The report provides a detailed assessment of where the science is, and the ethical and societal issues. It lists a number of recommendations, most notably that in rare and limited cases, germline editing might be allowable to save lives, “but only following much more research,” according to the report, and “only for compelling reasons and under strict oversight.” One magazine called this a “yellow light”, although it does represent a big shift from traditional bioethics, which strictly forbade any modifications to the human germline.
The report is dense and written in academic-speak, but it does a good job of elucidating the science and the conundrums. It also cites polls suggesting that the public seems to be in favor of gene editing to treat grave illnesses and to save lives, but is very wary of using this technology for so-called "enhancement."
Last week’s pronouncements are important in beginning to create a scientific and societal undergirding for Crispr-tech. Yet we still seem a long way off from a societal zeitgeist.

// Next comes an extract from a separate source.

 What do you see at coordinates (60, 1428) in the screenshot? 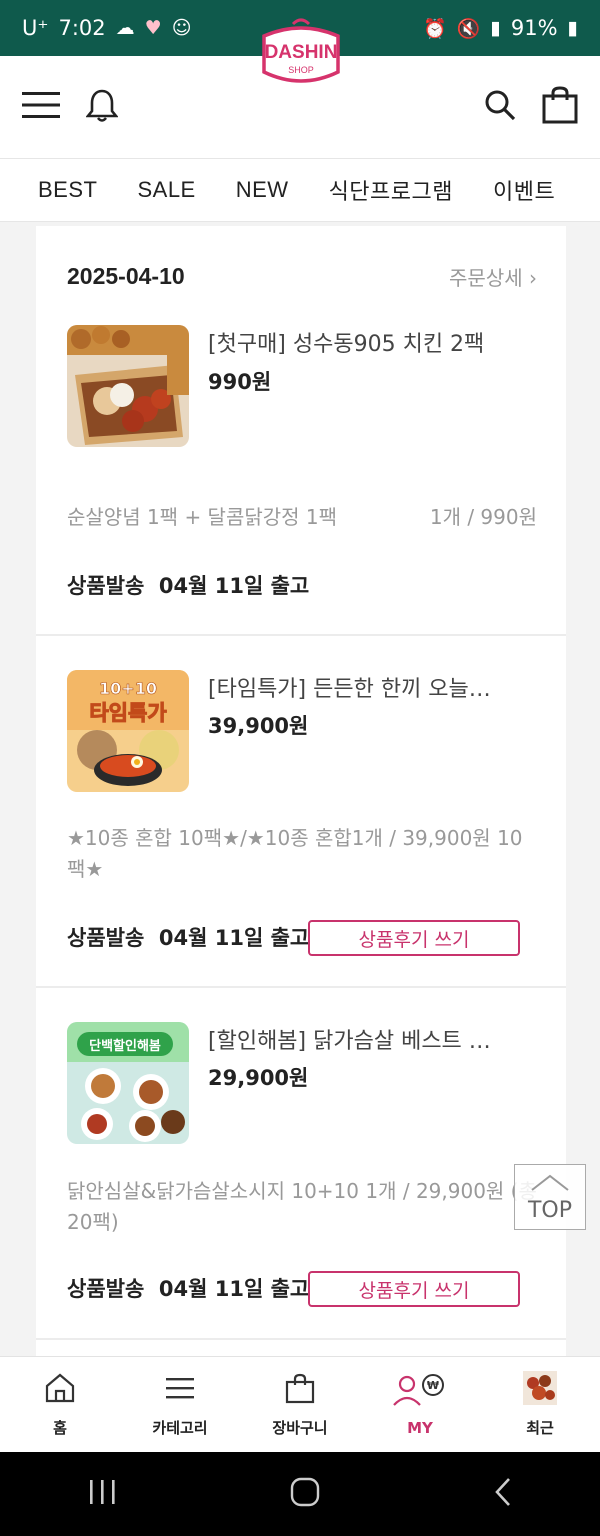
I see `nav-label: 홈` at bounding box center [60, 1428].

Even Hollywood has yet to start spinning Crispr-inspired plotlines, at least that I’m aware of.
Nor does the politics of the moment bode well for a proper public conversation about Crispr-tech—or really about any new and fast-moving scientific enterprise that confronts us with a species-level set of risks and benefits. A failure to elevate this discussion, however, could cause this inevitable and rapidly moving technology to overrun our ability to absorb the implications, and our ability to make intelligent decisions about the future of us, our children, and humanity.